Outcomes and Predictors of Mortality in Neurosurgical Patients at Mbarara Regional Referral Hospital
Knowing the scope of neurosurgical disease at Mbarara Hospital is critical for infrastructure planning, education and training. In this study, we aim to evaluate the neurosurgical outcomes and identify predictors of mortality in order to potentiate platforms for more effective interventions and inform future research efforts at Mbarara Hospital.
This is retrospective chart review including patients of all ages with a neurosurgical disease or injury presenting to Mbarara Regional Referral Hospital (MRRH) between January 2012 to September 2015. Descriptive statistics were presented. A univariate analysis was used to obtain the odds ratios of mortality and 95% confidence intervals. Predictors of mortality were determined using multivariate logistic regression model.
A total of 1876 charts were reviewed. Of these, 1854 (had complete data and were?) were included in the analysis.
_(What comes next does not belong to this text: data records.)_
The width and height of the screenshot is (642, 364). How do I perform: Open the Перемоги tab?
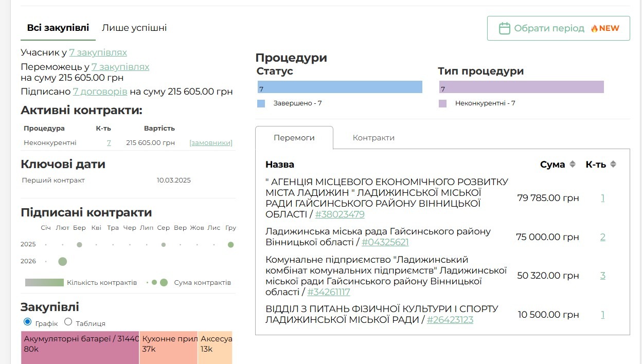[294, 138]
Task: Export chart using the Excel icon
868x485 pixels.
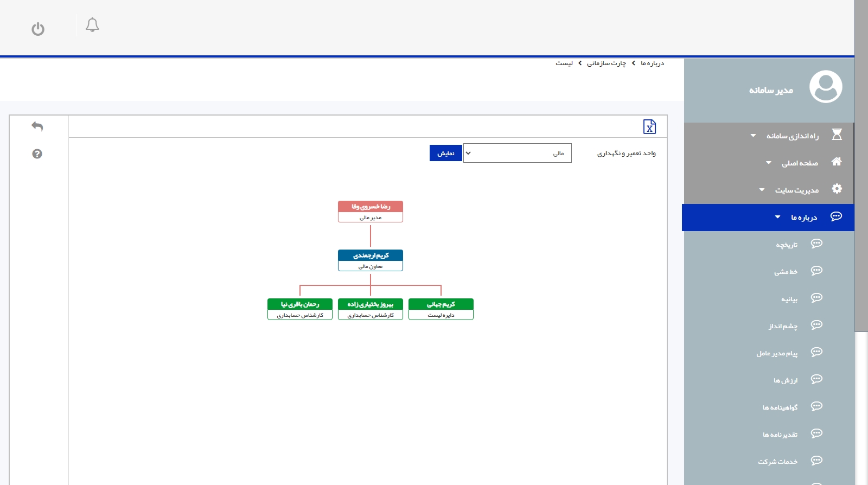Action: tap(649, 126)
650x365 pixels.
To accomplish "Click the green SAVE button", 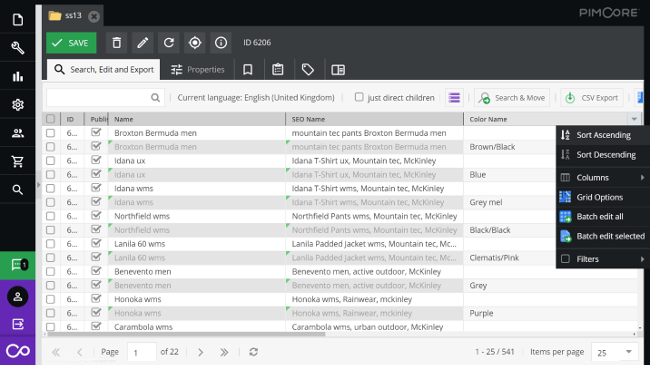I will click(x=71, y=43).
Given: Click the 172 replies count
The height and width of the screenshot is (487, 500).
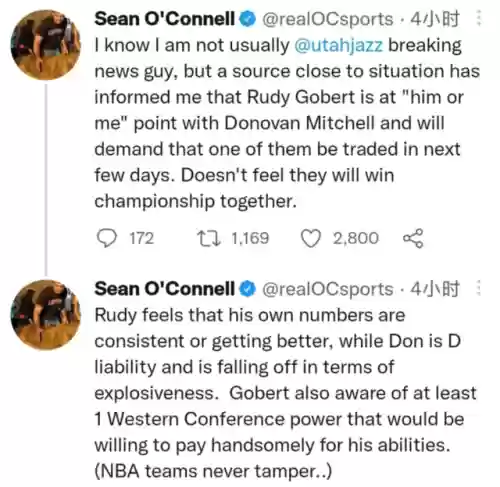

The overall mortality rate was 12.75%; the mortality rates among all persons who underwent a neurosurgical procedure was 9.72%, and was 13.68% among those who did not undergo a neurosurgical procedure. Over 50% of patients were between 19 and 40 years old and the majority of were males (76.10%). The overall median length of stay was 5 days. Of all neurosurgical admissions, 87% were trauma patients. In comparison to mild head injury, closed head injury and intracranial hematoma patients were 5 (95% CI: 3.77, 8.26) and 2.5 times (95% CI: 1.64,3.98) more likely to die respectively. Procedure and diagnostic imaging were independent negative predictors of mortality (P <0.05). While age, ICU admission, admission GCS were positive predictors of mortality (P <0.05).
The majority of hospital admissions were TBI patients, with RTIs being the most common mechanism of injury. Age, ICU admission, admission GCS, diagnostic imaging and undergoing surgery were independent predictors of mortality. Going forward, further exploration of patient characteristics is necessary to fully describe mortality outcomes and implement resource appropriate interventions that ultimately improve morbidity and mortality.